Return the listing below verbatim. Pictures do not belong in the copy.

Excerpted records Start Marker

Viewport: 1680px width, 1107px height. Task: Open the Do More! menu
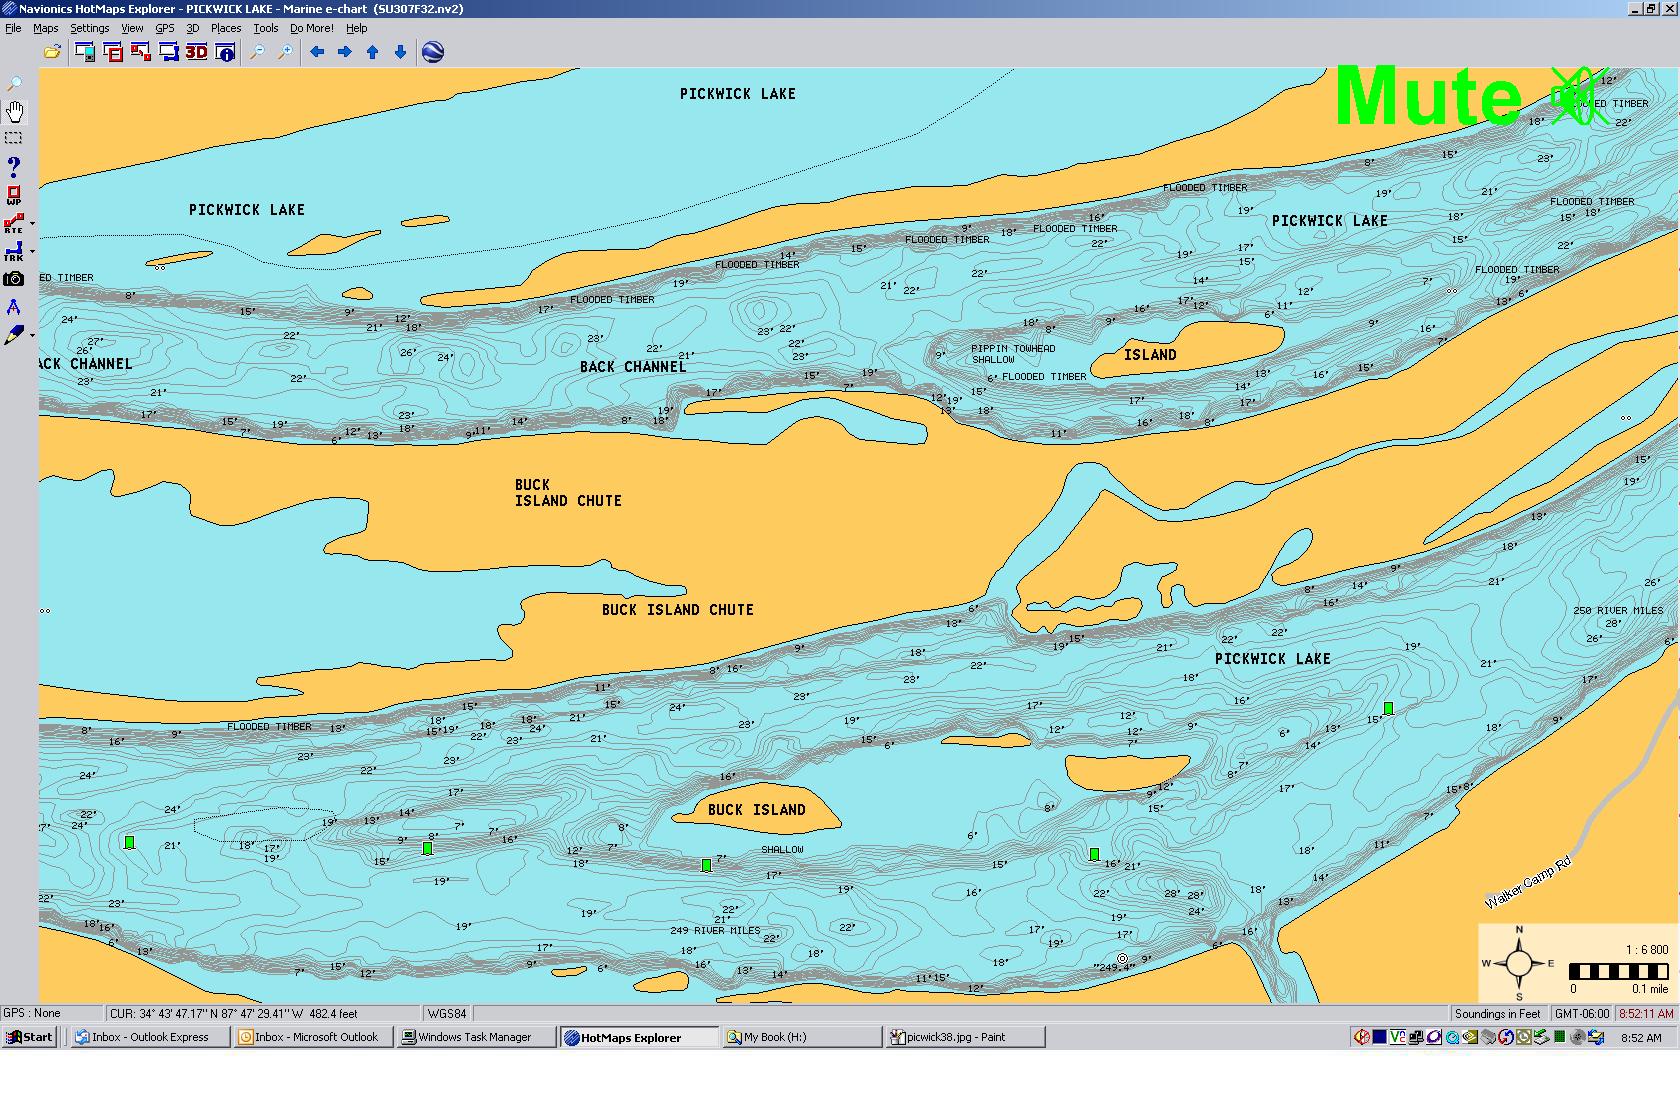(311, 28)

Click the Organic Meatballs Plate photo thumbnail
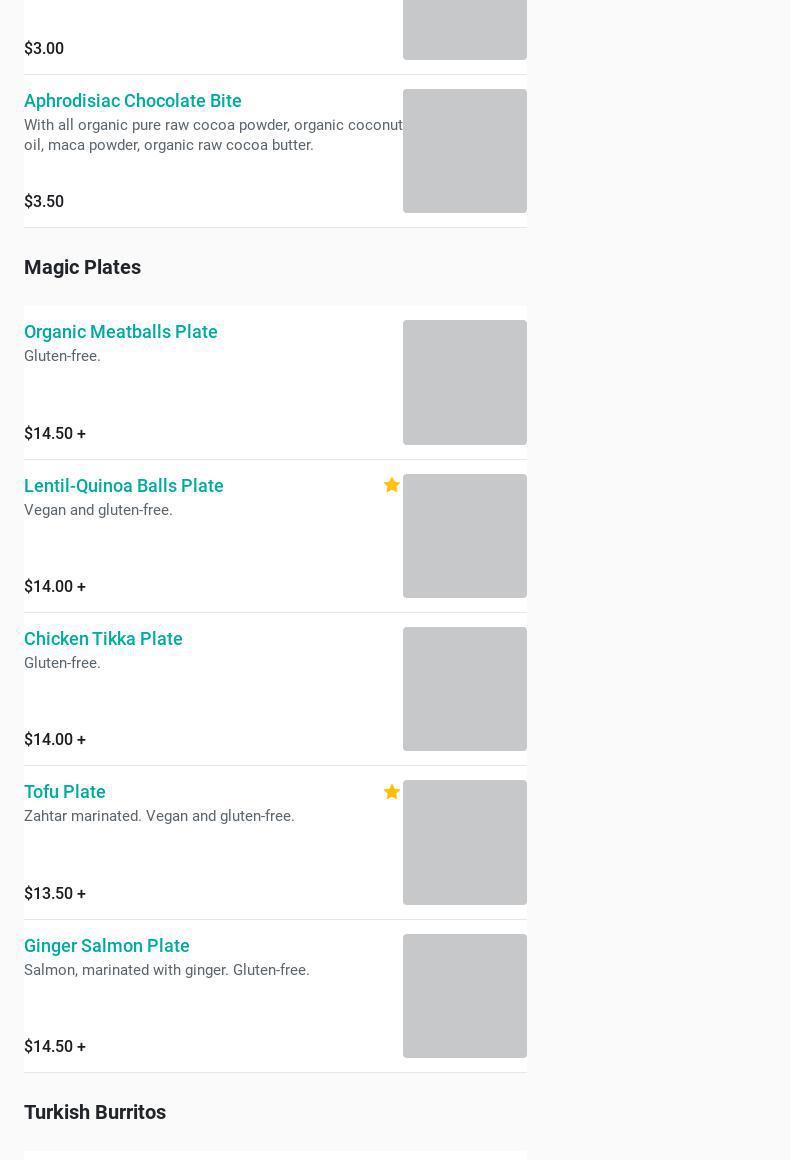click(x=465, y=382)
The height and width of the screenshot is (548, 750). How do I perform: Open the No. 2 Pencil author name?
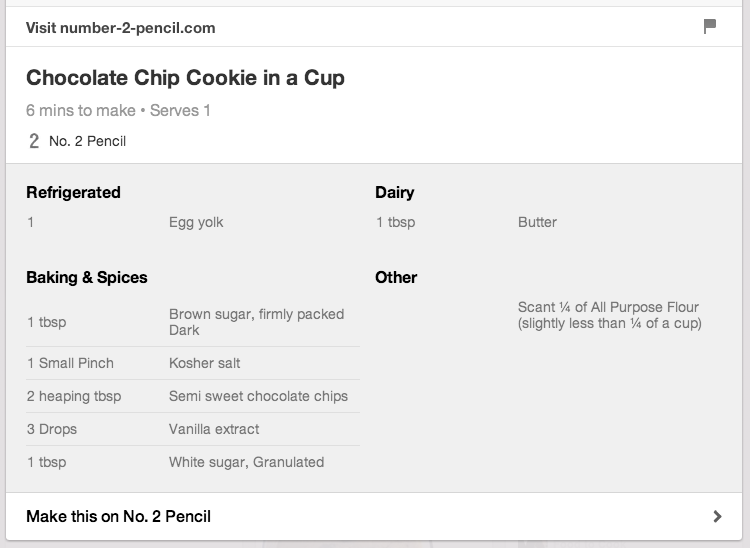pos(88,141)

Excerpted records End Marker

## [Solution]
Viewport: 1680px width, 1107px height. Task: Open the Do More! menu
(311, 28)

Click the Organic Meatballs Plate photo thumbnail
click(x=465, y=382)
The height and width of the screenshot is (548, 750). How do I perform: Open the No. 2 Pencil author name?
pos(88,141)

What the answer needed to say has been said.